>> Start The data

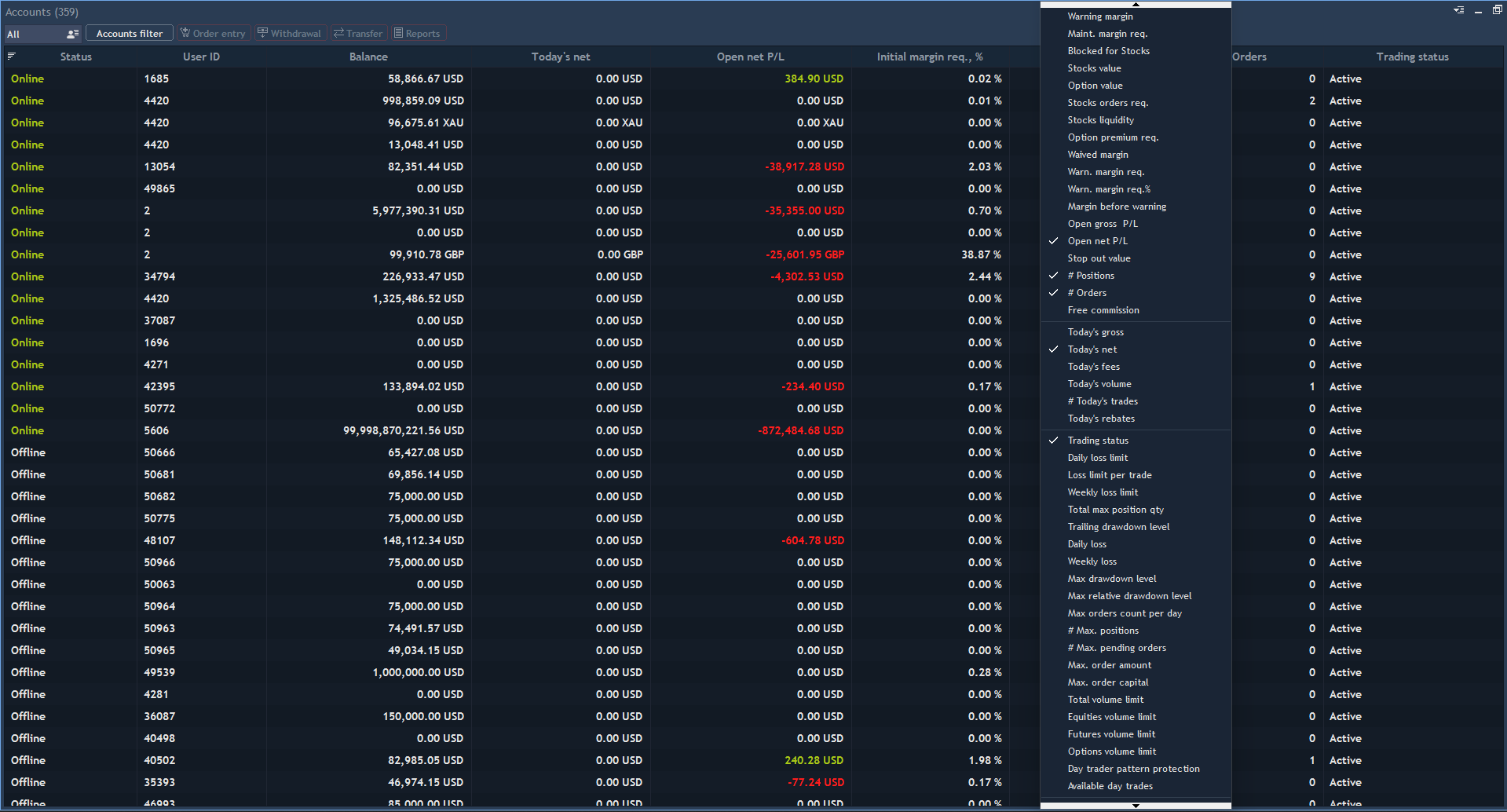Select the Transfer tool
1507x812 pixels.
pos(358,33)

>> End The data
>> Start The data

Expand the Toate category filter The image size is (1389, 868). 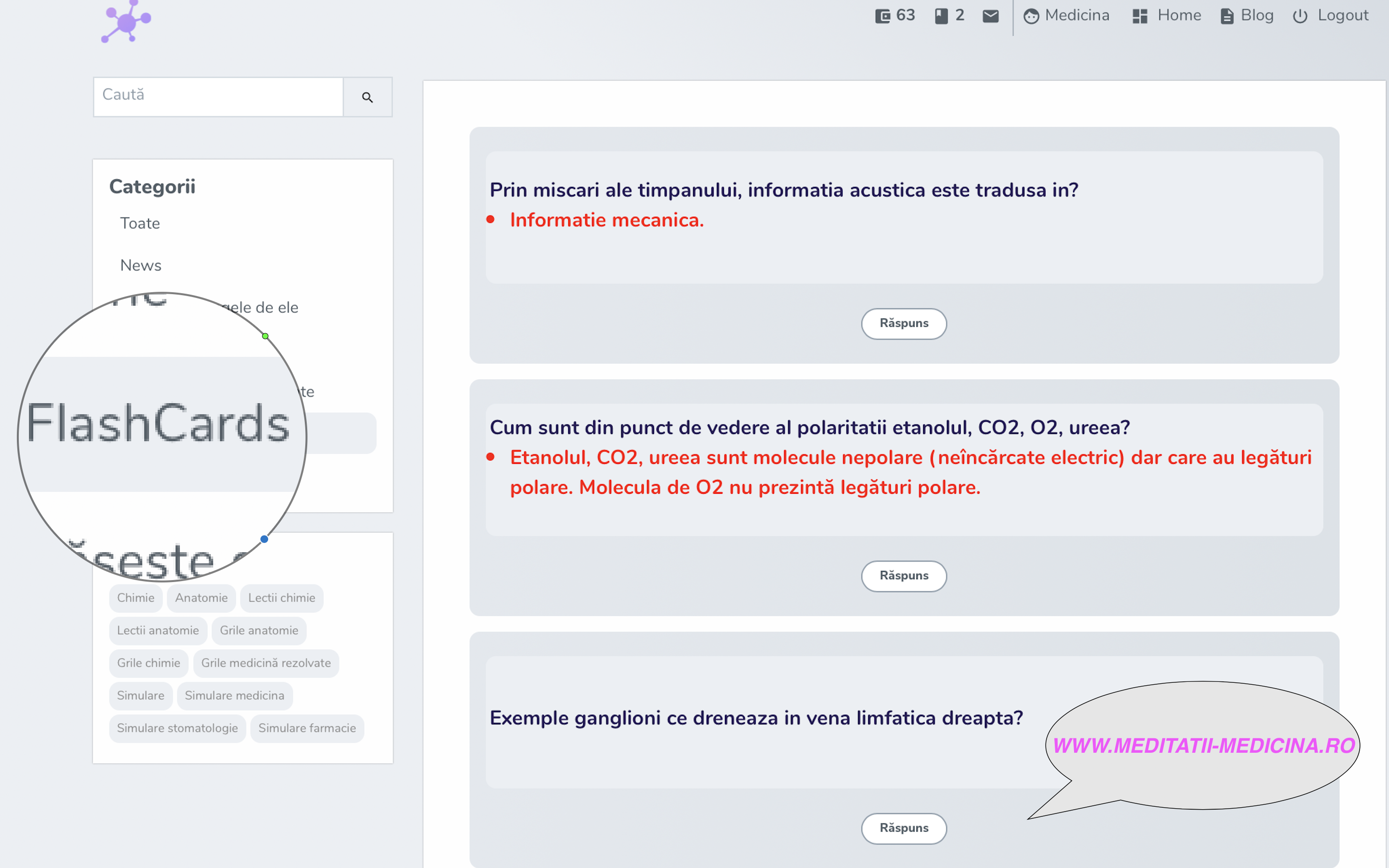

>> End The data
>> Start The data

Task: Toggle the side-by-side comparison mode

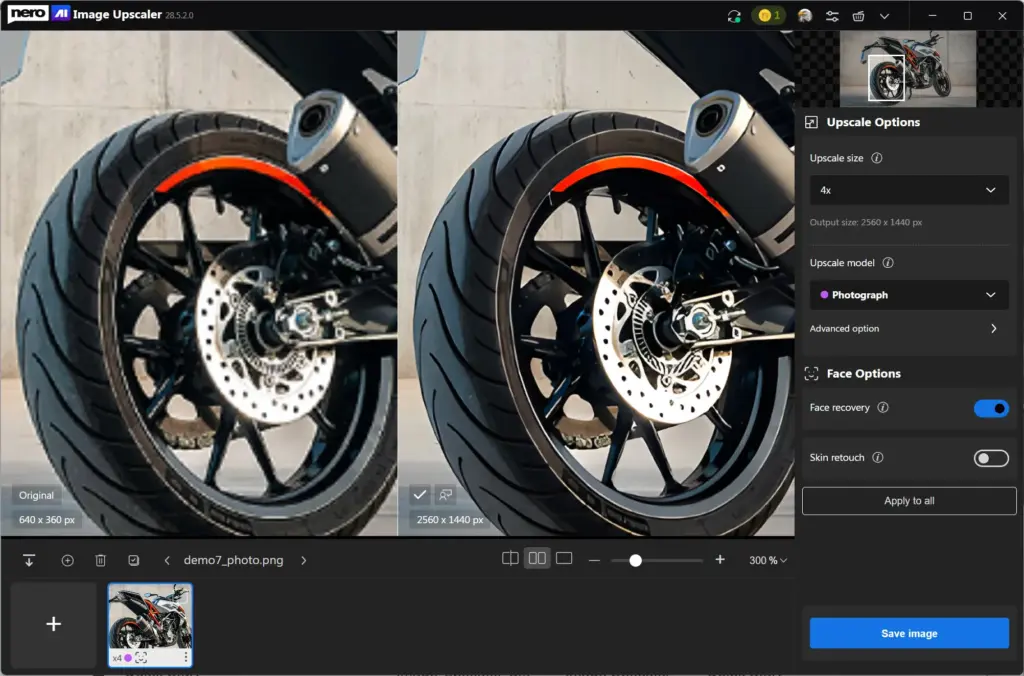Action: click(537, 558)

>> End The data

▸ Short exercise
List every line in the listing above that contains the string "Task".

▸ Answer below
Task: Toggle the side-by-side comparison mode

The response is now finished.